It was a relief to scrape back through the narrow crevice, to look forward to the winding black labyrinth and my cramped hiding place; I could hope to be alone there.
Behind me, a furious hissing, like a nest of goaded snakes, echoed in the big cavern. The sound made me wish Jeb would lead me through the labyrinth at a quicker pace.
Jeb chuckled under his breath. He seemed to get stranger the longer I was around him. His sense of humor mystified me as much as his motivations did.
“It gets a bit tedious down here sometimes, you know,” he murmured to me, or to himself. With Jeb, it was hard to tell. “Maybe when they get over being cheesed off at me, they’ll realize they appreciate all the excitement I’m providing.”
Our path through the dark twisted in a serpentine fashion. It didn’t feel at all familiar. Perhaps he took a different route to keep me lost. It seemed to take more time than before, but finally I could see the dim blue light of the lamp shining from around the next curve.
I braced myself, wondering if Jared would be there again. If he was, I knew he would be angry. I was sure he wouldn’t approve of Jeb taking me for a field trip, no matter how necessary it might have been.
As soon as we rounded the corner, I could see that there was a figure slumped against the wall beside the lamp, casting a long shadow toward us, but it was obviously not Jared. My hand clutched at Jeb’s arm, an automatic spasm of fear.
And then I really looked at the waiting figure. It was smaller than me—that was how I’d known it was not Jared—and thin. Small, but also too tall and too wiry. Even in the dim light of the blue lamp, I could see that his skin was dyed to a deep brown by the sun, and that his silky black hair now fell unkempt past his chin.
My knees buckled.
My hand, grasping Jeb’s arm in panic, held on for support.
“Well, for Pete’s sake!” Jeb exclaimed, obviously irritated. “Can’t nobody keep a secret around this place for more’n twenty-four hours? Gol’ durn, this burns me up! Bunch of gossipmongers…” He trailed off into a grumble.
I didn’t even try to understand the words Jeb was saying; I was locked in the fiercest battle of my life—of every life I’d ever lived.

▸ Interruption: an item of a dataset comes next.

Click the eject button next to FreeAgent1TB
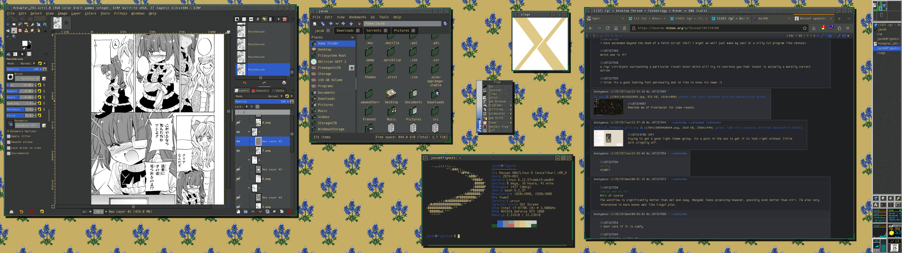 (x=352, y=68)
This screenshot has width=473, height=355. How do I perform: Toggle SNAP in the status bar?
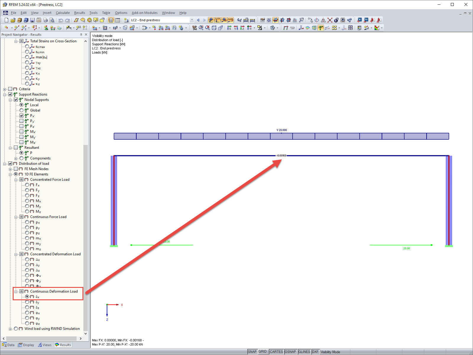pos(252,351)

I could feel Melanie in each cell of my body. My nerve endings tingled in recognition of her familiar presence. My muscles twitched in anticipation of her direction. My lips trembled, trying to open. I leaned forward toward the boy in the hall, my body reaching because my arms would not.

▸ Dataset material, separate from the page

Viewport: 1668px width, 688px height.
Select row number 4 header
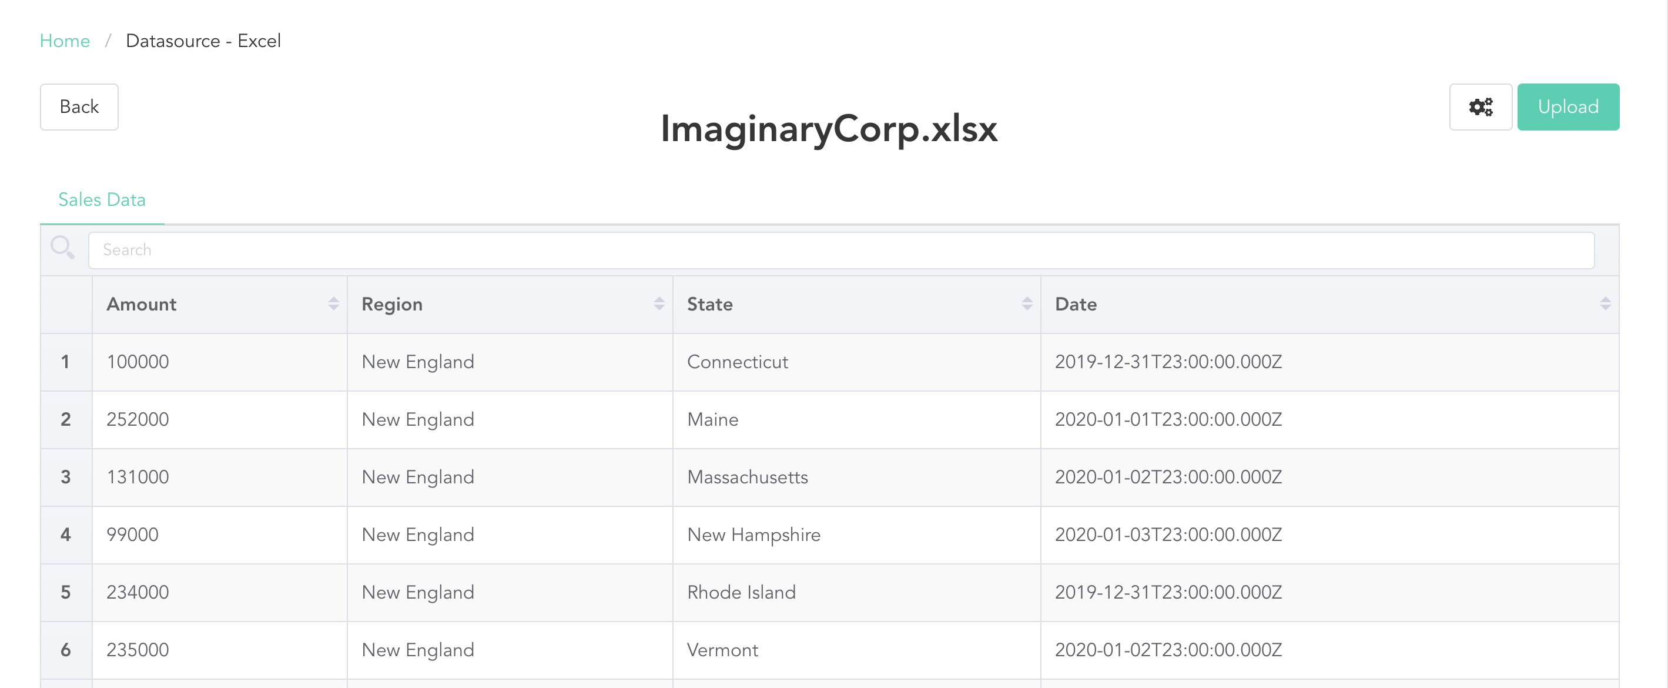coord(65,535)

Melanie had learned many things the few times I’d ceded or lost my command to her, and I truly had to struggle against her—so hard that fresh sweat beaded on my brow. But I was not dying in the desert now. Nor was I weak and dizzy and taken off guard by the appearance of someone I’d given up for lost; I’d known this moment might come. My body was resilient, quick to heal—I was strong again. The strength of my body gave strength to my control, to my determination.
I drove her from my limbs, chased her from every hold she’d found, thrust her back into the recesses of my mind, and chained her there.
Her surrender was sudden and total. Aaah, she sighed, and it was almost a moan of pain.
I felt strangely guilty as soon as I’d won.
I’d already known that she was more to me than a resistant host who made life unnecessarily difficult. We’d become companions, even confidantes during our past weeks together—ever since the Seeker had united us against a common enemy. In the desert, with Kyle’s knife over my head, I’d been glad that if I had to die I would not be the one to kill Melanie; even then, she was more than a body to me. But now it seemed like something beyond that. I regretted causing her pain.
It was necessary, though, and she didn’t seem to grasp that. Any word we said wrong, any poorly considered action would mean a quick execution. Her reactions were too wild and emotional. She would get us into trouble.
You have to trust me now, I told her. I’m just trying to keep us alive. I know you don’t want to believe your humans could hurt us…
But it’s Jamie, she whispered. She yearned for the boy with an emotion so strong that it weakened my knees again.
I tried to look at him impartially—this sullen-faced teenager slumped against the tunnel wall with his arms folded tightly across his chest. I tried to see him as a stranger and plan my response, or lack of response, accordingly. I tried, but I failed. He was Jamie, he was beautiful, and my arms—mine, not Melanie’s—longed to hold him. Tears filled my eyes and trickled down my face. I could only hope they were invisible in the dim light.
“Jeb,” Jamie said—a gruff greeting. His eyes passed swiftly over me and away.